Sus hermanos habían partido, o habían sido desechados de la
tierra de leche y miel, su padre se veía tan triste como nunca. Él era el
elegido, debía serlo. De otro modo su padre jamás le habría permitido quedarse.
Era el hijo favorito, la razón de la creación de su padre,
la luz de sus ojos y el único destinado a remplazarlo cuando el dolor y la
angustia consumieran a su padre.
Una sonrisa retorcida le dividió el rostro a la mitad; él
era más grande que su padre: a él no le había afectado la partida de sus
hermanos.
Se sentó en el trono de su padre, y por un breve segundo
pudo ver la majestuosidad de la creación, la grandeza de la gloria y el
infinito poder que yacía a sus pies.
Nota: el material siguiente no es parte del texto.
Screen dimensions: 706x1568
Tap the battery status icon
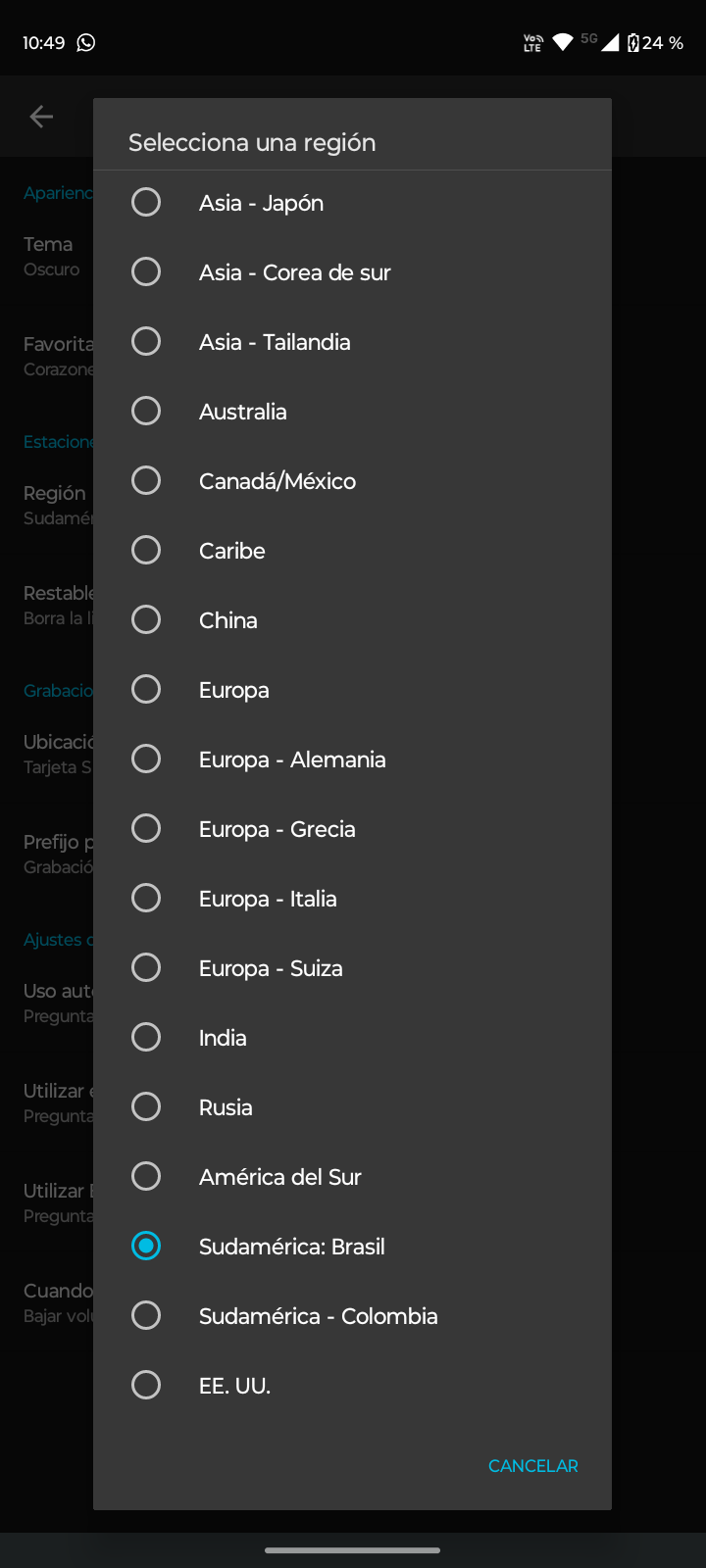click(x=633, y=42)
Él era el dueño legítimo de todo.
Pero al segundo siguiente, con la más fría revelación: la
mirada desgarrada de su padre.; se dio cuenta que nada era suyo, que no era el
elegido para nada y que su padre ya no lo amaba.
Se fue, azotando la puerta, con la mirada gacha y el corazón herido. Se iba para ser el Dios de sus hermanos, que con gusto y tranquilidad lo adoraron. Todos juntos de nuevo, a conspirar contra su padre viejo y cansado.